__PASSAGE GIVEN__
━━━━━━━━━━

12 Curly Questions with author Andrew McGahan

Photo credit: Jason Froome
1. Can you tell us something hardly anyone knows about you?
My first novel – it was never published – was written entirely by hand, all eighty thousand words of it, two or three times over in various drafts. That seems incomprehensible to me now, when I write everything on a computer, and use a pen and paper so rarely that I can barely sign my name anymore. But I was only eighteen at the time, it was 1985, and personal computers were still pretty rare. 

I did have a typewriter, but for reasons I can’t recall now, I preferred to write in ink. It wasn’t until a friend of my parents offered me the use of his office computer, over weekends, that I typed the thing up and sent it off in the vain hope of finding a publisher.
   
2. Do you have a nickname and if so can you tell us what it is?
Never had a nickname – at least, not one that I’ve known about.

3. What is your greatest fear?
White whales – see below.

4. Can you describe your writing style for us in ten words?
For the Ship Kings – haunting, suggestive, building slowly to grand climaxes.

5. Can you tell us five positive words that describe you as a writer?
NO vampires, zombies, superheroes, wizards or dystopias. (Not that there’s anything wrong with those things – but enough already.)

━━━━━━━━━━

__ENTRIES PROVIDED__

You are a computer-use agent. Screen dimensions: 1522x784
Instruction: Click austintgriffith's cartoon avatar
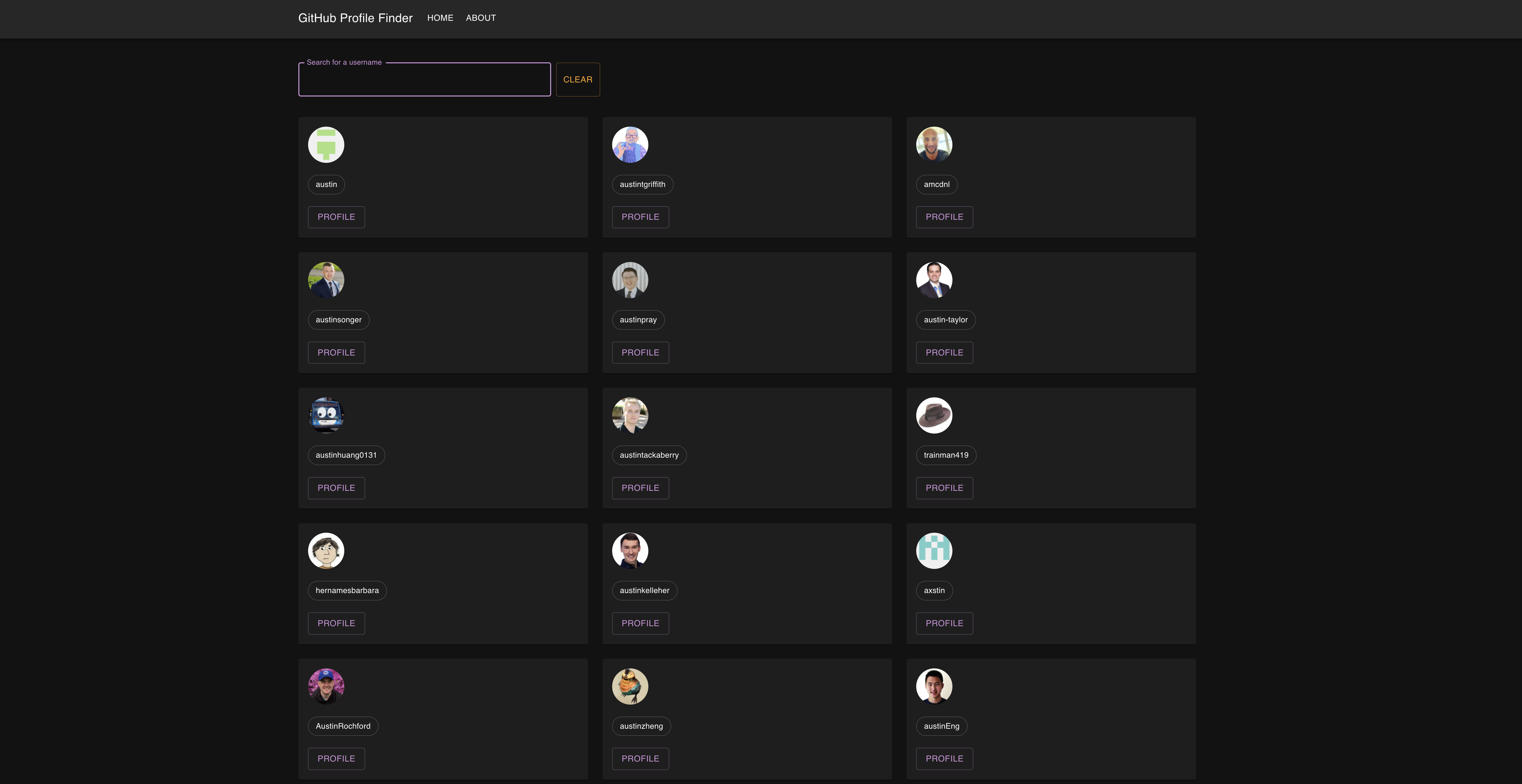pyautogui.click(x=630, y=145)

━━━━━━━━━━

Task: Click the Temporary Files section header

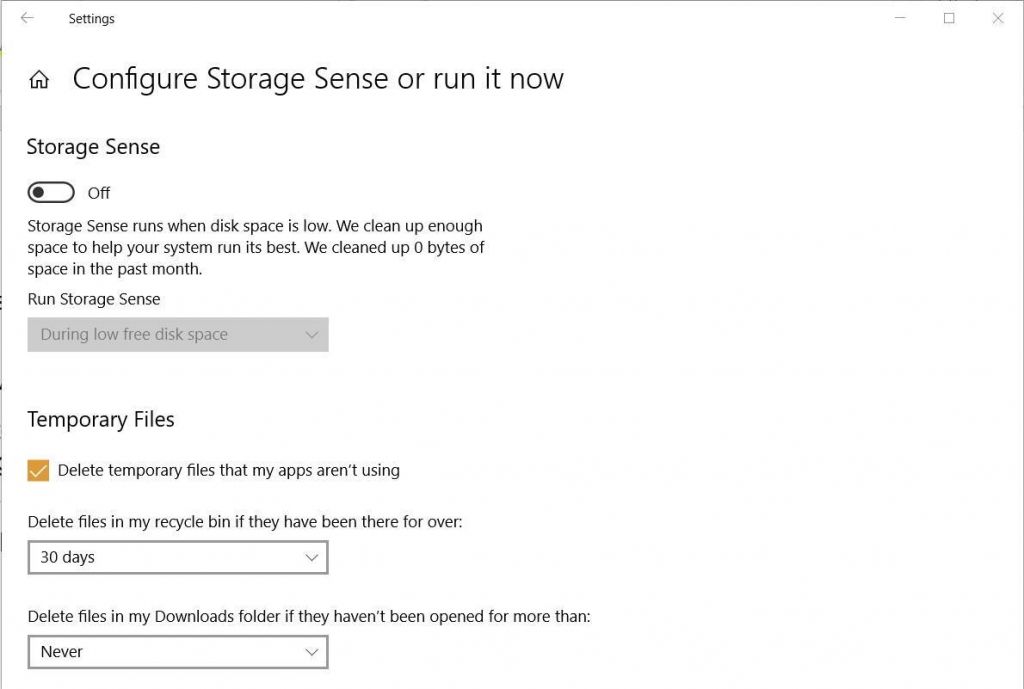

━━━━━━━━━━

__BRIEF__
Pick up the Andrew McGahan interview after its fifth answer and write the next part in the same question-and-answer form.

__RESULT__
6. What book character would you most like to be, and why?
Captain Ahab from Moby Dick – never has grimness been so cool. To stalk ghostlike about a doomed ship by night at sea, delivering brooding soliloquies on fate and vengeance, while the crew cowers in fear of you – does it get any better? Of course, he comes to no good end when he confronts his white whale … but the best characters never do.

7. If you could time travel, what year would you go to and why?  
April, 1770, Australia. It’d be quite something to stand on the shore of what is now New South Wales and watch as the Endeavour first approaches the coast. It wasn’t the first European ship to visit Australian waters, of course, but it was the one that led most directly to European settlement. Yet the vessel itself would have looked so small against the vastness of the coast and against the great land spreading westwards; a tiny contraption of wood and canvas, vulnerable to storm and wreck. 

Moreover, it would merely pass on by to vanish northwards, and for another twenty years nothing else would appear, as if the apparition hadn’t even been real. And yet that single tiny ship, and that one fleeting visit, signaled upheaval beyond imagining for the entire continent and its inhabitants.

8. What would your ten-year-old self say to you now?
He’d be thrilled to bits that his adult self was getting to draw maps to his own fantasy world. He wouldn’t care about the writing so much – he’d just love the maps.

9. Who is your greatest influence?
The farm I grew up on – a flat, square mile of wheat-growing land set in the middle of the wide, treeless, black-soil plains of the northern Darling Downs, all beneath the emptiest of skies. Nothing shapes your mind so much as your childhood landscape.
10. What or who encouraged you to start writing?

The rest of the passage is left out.